In this business, adapting is everything, even if you are working with the biggest budgets in the world. Take the time Green filmed “Lollipop.”

“Lil Wayne had ideas of wanting to shoot in a casino, a hotel, and a club, and he wants to shoot in Vegas, and we had five days to prep it,” he says. “We think it’d be easy. It’s Vegas, though at the time, Lil Wayne wasn’t as big as he is now. That song kind of propelled him. First thing hotels would do was Google his name, and it happened that he got some police charges a few weeks before, so they were like, ‘This is a corporate thing. No way."

They went to every hotel on the Vegas strip and with only one night before the shoot, Lady Luck still wouldn’t sit at their table. Fueled by pressure, Green pitched filming the performance on a flatbed driving through the strip itself. Wayne loved the idea, and the video won a VMA.

“As director, you have to always steer the ship,” Green says. “There’s no excuses.

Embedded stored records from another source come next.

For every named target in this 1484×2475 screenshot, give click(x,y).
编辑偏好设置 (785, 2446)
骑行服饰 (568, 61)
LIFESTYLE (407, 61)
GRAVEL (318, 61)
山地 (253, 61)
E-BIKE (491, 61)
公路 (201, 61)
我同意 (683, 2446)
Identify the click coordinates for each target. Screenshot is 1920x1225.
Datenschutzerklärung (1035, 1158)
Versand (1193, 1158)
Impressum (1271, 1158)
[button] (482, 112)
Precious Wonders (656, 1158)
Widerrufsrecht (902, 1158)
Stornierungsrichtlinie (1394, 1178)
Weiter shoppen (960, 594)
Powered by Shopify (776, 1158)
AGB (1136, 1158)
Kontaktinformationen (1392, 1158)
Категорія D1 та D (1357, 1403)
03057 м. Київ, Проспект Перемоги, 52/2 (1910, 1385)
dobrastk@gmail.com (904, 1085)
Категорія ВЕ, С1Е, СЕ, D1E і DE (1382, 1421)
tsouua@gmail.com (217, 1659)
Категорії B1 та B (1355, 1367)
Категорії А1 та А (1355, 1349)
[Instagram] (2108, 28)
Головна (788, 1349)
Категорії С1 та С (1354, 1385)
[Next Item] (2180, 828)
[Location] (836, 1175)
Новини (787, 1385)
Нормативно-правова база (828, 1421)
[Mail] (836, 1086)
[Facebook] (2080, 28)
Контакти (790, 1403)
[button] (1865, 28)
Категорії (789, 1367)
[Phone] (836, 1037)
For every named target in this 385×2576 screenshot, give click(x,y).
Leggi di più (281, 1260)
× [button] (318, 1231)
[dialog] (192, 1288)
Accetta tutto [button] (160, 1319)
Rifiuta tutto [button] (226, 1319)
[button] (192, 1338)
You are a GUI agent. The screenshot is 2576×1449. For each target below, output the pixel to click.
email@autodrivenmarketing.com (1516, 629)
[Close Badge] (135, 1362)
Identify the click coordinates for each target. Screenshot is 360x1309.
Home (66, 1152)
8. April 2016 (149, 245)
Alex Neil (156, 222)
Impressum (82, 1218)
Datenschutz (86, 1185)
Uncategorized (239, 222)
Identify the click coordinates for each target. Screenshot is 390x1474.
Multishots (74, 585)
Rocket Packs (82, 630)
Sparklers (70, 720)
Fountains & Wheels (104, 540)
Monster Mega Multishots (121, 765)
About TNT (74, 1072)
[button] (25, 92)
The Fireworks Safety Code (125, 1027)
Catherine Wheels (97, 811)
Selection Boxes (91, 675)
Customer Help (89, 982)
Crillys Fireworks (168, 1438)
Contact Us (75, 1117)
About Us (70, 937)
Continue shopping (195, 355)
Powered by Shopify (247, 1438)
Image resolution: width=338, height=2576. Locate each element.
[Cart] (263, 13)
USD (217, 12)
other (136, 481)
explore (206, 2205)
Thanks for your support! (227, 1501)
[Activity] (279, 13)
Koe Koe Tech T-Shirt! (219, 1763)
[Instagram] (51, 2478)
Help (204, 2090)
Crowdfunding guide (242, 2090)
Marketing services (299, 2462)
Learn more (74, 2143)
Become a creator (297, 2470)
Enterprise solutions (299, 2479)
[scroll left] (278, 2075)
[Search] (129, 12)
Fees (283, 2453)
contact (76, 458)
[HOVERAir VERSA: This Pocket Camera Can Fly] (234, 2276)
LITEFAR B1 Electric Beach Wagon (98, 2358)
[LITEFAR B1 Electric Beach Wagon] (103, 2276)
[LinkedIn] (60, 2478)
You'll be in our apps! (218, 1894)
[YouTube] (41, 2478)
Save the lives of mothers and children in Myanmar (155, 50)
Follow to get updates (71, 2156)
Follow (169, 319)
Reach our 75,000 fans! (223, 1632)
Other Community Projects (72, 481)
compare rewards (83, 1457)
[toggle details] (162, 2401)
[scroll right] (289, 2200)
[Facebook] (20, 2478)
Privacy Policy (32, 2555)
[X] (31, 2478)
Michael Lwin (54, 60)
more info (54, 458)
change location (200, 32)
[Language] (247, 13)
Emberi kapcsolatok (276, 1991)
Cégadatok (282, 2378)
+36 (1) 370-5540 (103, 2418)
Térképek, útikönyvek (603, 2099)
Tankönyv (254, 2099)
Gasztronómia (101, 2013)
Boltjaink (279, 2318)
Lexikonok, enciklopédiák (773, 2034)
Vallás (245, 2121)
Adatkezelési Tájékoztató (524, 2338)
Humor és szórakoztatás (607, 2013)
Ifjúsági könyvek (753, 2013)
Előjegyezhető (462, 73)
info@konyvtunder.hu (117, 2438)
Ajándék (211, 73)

If the video is a success, you get all the glory, and if it’s a failure, you get all the flack. You just have to push through.”

Maybe that’s why Green’s favorite works are the ones with a message. If you’re going to go out on a limb, you might as well make something that means something. One of his big breaks was Sizzlah’s “Thank You Momma,” and it remains one of his most rewarding. It took him to Jamaica on a tiny budget. To save money, they got the whole Rastafarian camp involved.

“They all became part of our film crew, carrying equipment across the river and stuff like that,” he says. “It became this communal film team.


As an old-school hip-hop fan and a member of the Zulu Nation, Green appreciates the chance to spread positivity and connectedness whenever possible. That influence sat heavy on his mind when he wrote the concept for Lupe Fiasco’s “Bitch Bad,” which explored the social ramifications of hip-hop’s gender bias as well as Green’s own complex interpretations of 1920s black face and how it relates to the world we live in today.

“Hip-hop is a reflection of what’s going on,” he says, “and what’s going on in this country is materialism is being valued, so that’s what happens in the music. I don’t know if it’s life imitating art or art imitating life, but it does get mixed up, and young kids are influenced by music videos.

“Being in this era of poppin’ bottles and sexuality taking over hip-hop, it’s refreshing to get a record like Lupe’s who’s actually trying to say something,” Green says. “That’s a dream for me, because it’s like, ‘Oh wow. Now I get to be impressionable towards kids.

Which leads him to his next venture, a nonprofit film camp for inner city kids in Miami. When it all comes together next summer, he’ll be hands-on with a new generation of filmmakers, guiding them through the tricks of the trade, teaching them to create emotionally compelling pieces, all while giving back to the city that made him.

“We started 305 Films, and it just so happened all these Miami artists or other artists were moving to Miami, and Miami became a musical mecca,” he says. “The universe told me to come here… I’m here.”